Book Review by Dave Racer
Building any
kind of enterprise on the foundation of a false assumption is not only
fool-hearty, it is expensive and can be dangerous. Greg Scandlen, in his
must-read new book, Myth Busters: Why
Health Reform Always Goes Awry, proves this in his first chapter.
I have read
dozens of books on health care – reform, practice, theory, finance – and most have
been helpful. I’ve written and/or edited 18 books about healthcare myself. Here’s
my confession: I wish I had consulted Greg Scandlen on “Roemer’s Law” early on.
In 1959, Milton
Roemer, MD, published a study that changed the dialogue about the delivery of
and payment for healthcare. Roemer, who had advocated for a single-payer
healthcare system for America during the 1950s, claimed to have “…found a
correlation between the number of hospital beds per person and the rate of
hospital days used per person,” as Scandlen reports it.
Roemer’s Law,
succinctly states “A built bed is a filled bed.” The unproven idea assumes that
people are eager to enter hospitals.
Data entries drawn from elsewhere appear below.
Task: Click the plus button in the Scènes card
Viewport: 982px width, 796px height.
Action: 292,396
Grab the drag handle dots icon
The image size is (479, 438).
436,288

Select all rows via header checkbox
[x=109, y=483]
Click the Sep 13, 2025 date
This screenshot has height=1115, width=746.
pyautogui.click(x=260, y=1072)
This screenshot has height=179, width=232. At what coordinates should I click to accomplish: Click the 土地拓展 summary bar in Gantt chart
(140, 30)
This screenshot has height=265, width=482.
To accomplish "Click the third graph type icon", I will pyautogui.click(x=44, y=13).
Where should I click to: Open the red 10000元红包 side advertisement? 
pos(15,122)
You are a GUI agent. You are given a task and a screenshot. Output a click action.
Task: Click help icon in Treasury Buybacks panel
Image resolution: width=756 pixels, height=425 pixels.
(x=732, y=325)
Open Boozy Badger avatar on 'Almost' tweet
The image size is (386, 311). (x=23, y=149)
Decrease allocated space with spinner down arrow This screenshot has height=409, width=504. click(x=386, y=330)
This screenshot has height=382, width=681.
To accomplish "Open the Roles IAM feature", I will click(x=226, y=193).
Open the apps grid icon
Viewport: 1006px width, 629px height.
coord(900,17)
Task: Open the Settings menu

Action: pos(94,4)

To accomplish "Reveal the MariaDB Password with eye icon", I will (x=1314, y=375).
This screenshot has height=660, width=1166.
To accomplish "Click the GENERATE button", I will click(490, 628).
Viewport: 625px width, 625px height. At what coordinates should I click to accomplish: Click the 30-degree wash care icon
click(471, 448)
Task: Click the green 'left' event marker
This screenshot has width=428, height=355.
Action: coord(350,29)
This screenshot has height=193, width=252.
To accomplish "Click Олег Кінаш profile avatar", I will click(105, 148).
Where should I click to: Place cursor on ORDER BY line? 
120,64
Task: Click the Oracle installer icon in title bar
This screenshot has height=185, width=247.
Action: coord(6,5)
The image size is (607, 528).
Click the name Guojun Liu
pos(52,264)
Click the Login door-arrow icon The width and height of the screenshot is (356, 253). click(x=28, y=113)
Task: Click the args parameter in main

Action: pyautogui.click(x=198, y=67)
Based on my own experience, I can attest
to the fallacy of this myth.
Still today,
healthcare reformers have bought into the idea that the supply of medical and
hospital care has to be limited and/or controlled by third parties and
governments. If not, they warn, doctors will prescribe as much care as possible
to line their own pockets. Hospitals will overbuild and somehow go out and
recruit patients to fill their beds. Scandlen destroys this myth showing that
hospital occupancy rates declined “from 77 percent to 67 percent” during
1970-2000. And while anecdotal “evidence” may exist about doctors here and
there over-prescribing out of personal greed, this does not call for a
government takeover of healthcare.
The myth
perpetrated by Roemer’s Law continues to be foundational for federal and state government
control over our personal healthcare. It has led to strict regulation of the
patient-physician relationship so much so that today, physicians are not free
to practice as they believe best for patients, and patients have no clue about
the cost of their healthcare.
Third-party
payers and government bureaucrats have insinuated themselves into the financial
transaction between patients and their physicians, hospitals, pharmacies, and medical
device suppliers. Patients have almost no incentive to save money or shop for
healthcare value when someone else pays their bills. Meanwhile, patients have
to pay the price fostered by another myth, that insurance companies are
fighting to reduce the price of care.
“You may have
noticed in this sorry saga that all of it was pushed by academics and
politicians, and all of it was imposed upon hospitals, doctors, employers, and
insurance companies. Who is missing? The
patient/consumer/employee/taxpayer,” [emphasis added] Scandlen writes.
In this great
book, Scandlen destroys the arguments supporting 30 predominant myths, each of
which contributes to the high cost of healthcare. This book needed to be in the
hands of lawmakers and regulators decades ago, but I’m glad it’s available
today. I recommend it to anyone, especially politicians and academics, that
believes we ought to get the facts right before setting on the laws and
regulations that govern our individual healthcare.
Scandlen, Greg. Myth Busters: Why Health Reform Always Goes
Awry. First Printing. Pennsylvania: CreateSpace Independent
Publishing Platform, 2017. 160 Pages. Paperback.